• B cells;
  • CD22;
  • genetics;
  • polymorphism;
  • systemic sclerosis


Activating and inhibitory signal transducers, CD19 and CD22, have been substantially implicated both in human systemic sclerosis (SSc) and tight-skin mouse, a model for SSc. We previously showed that a single nucleotide polymorphism (SNP) in CD19 promoter region was significantly associated with increased CD19 expression level and with susceptibility to SSc. In the present study, we examined whether CD22 polymorphisms were associated with susceptibility to SSc. CD22 variations were genotyped in 126 Japanese patients with SSc [47 diffuse cutaneous SSc and 79 limited cutaneous SSc (lcSSc)] and 93 unrelated healthy controls.

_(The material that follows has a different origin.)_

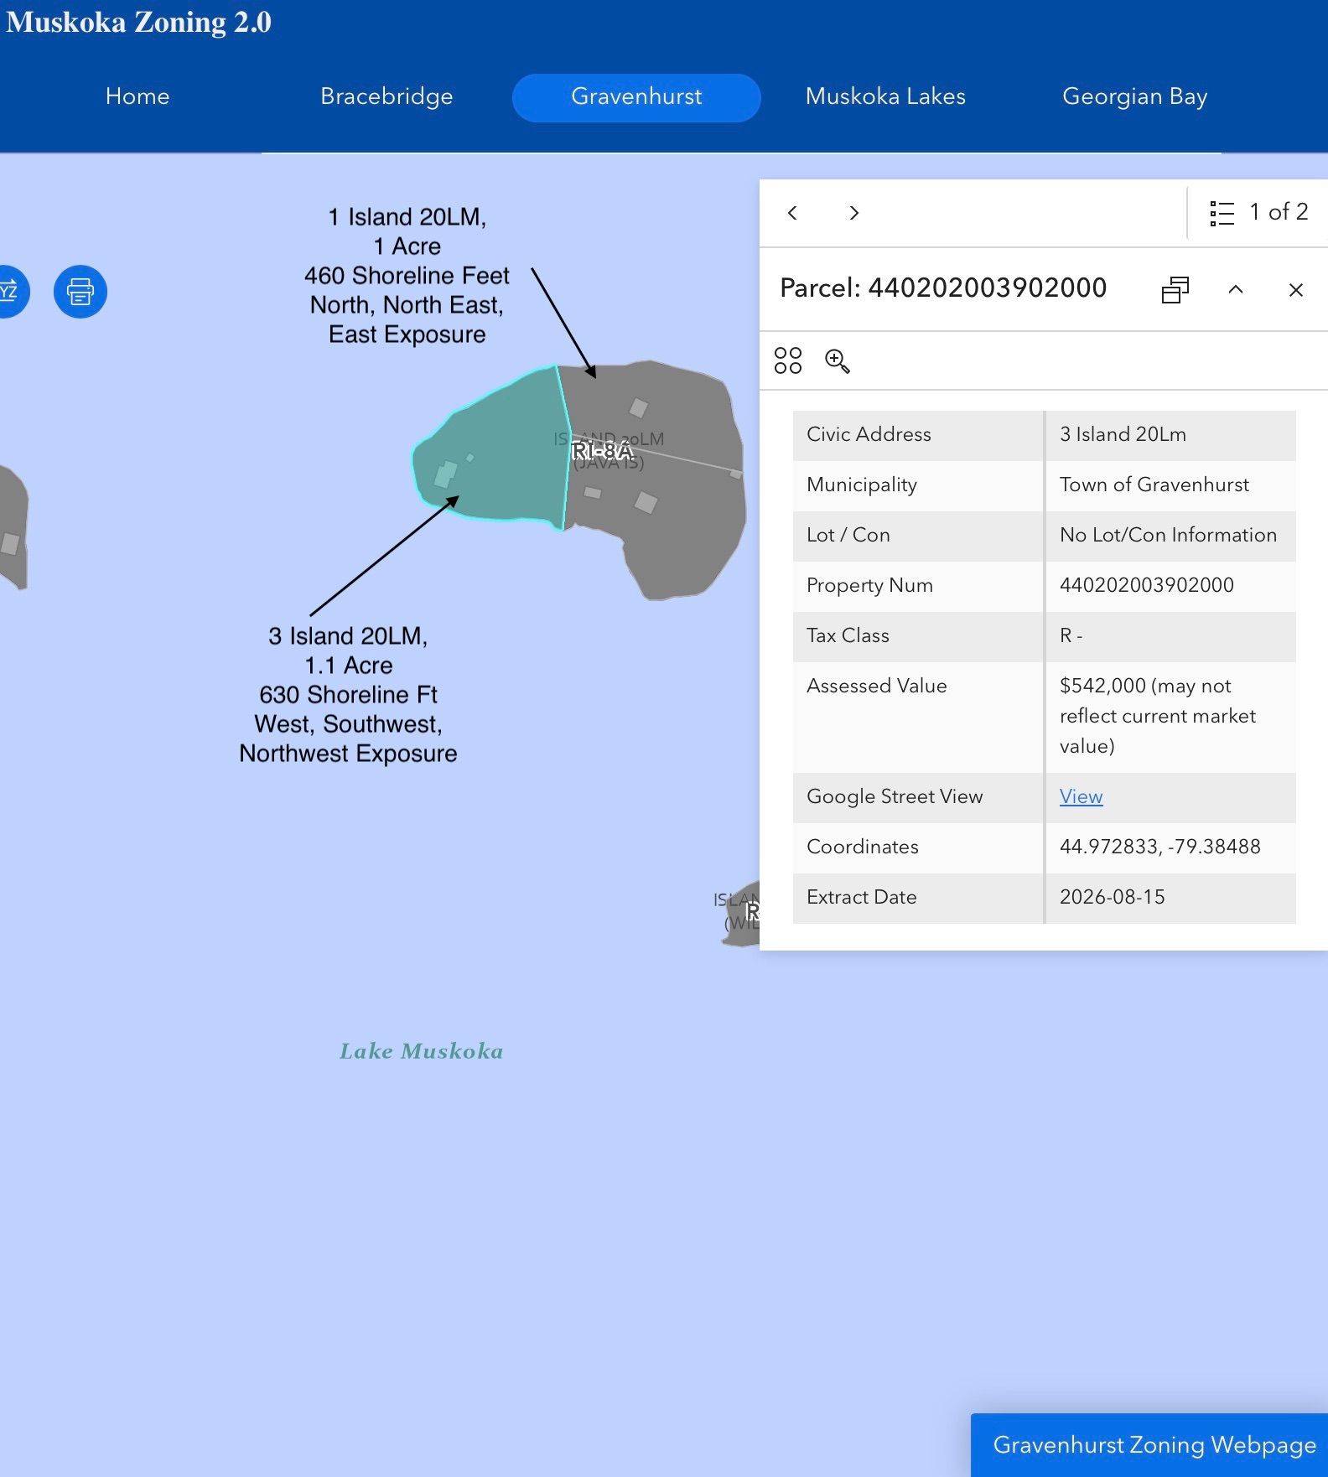This screenshot has width=1328, height=1477.
Task: Click the print map icon
Action: [80, 292]
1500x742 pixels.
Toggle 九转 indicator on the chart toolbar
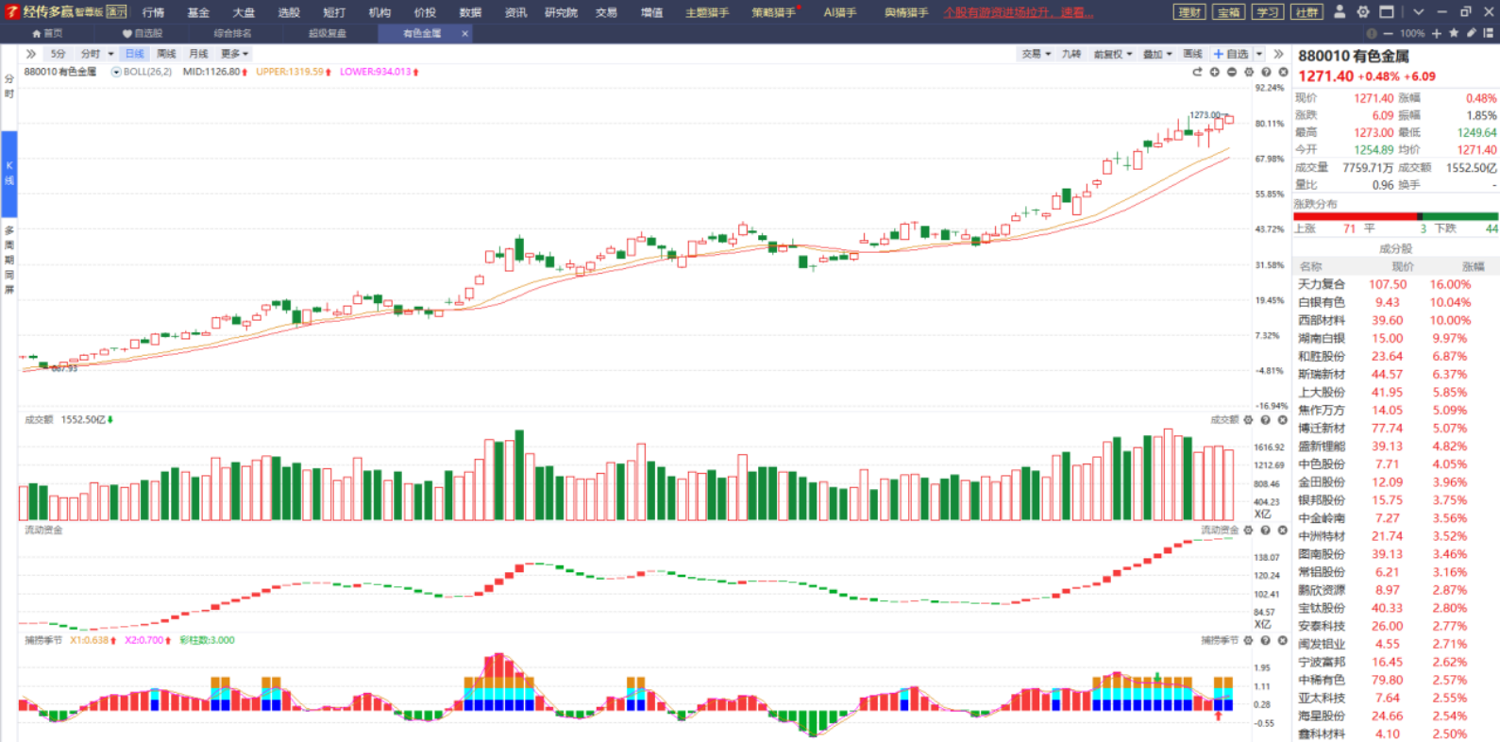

At the c.2304C > A SNP coding for a synonymous substitution in exon 13, A/A genotype was observed in six patients with SSc (4.8 %) but none in the controls (P = 0.040). All six patients with A/A genotype belonged to the lcSSc subgroup (7.6%, P = 0.008 vs controls). Surface expression level of CD22 tended to be lower in B cells from the patients with A/A genotype (n = 5) as compared with C/A (n = 7) or C/C (n = 14) genotype (17% decrease, P = 0.0032). Taken together with our previous observation on CD19 polymorphism, intrinsic difference in the expression level of CD19 and CD22 was suggested to play a causative role in a proportion of patients with lcSSc.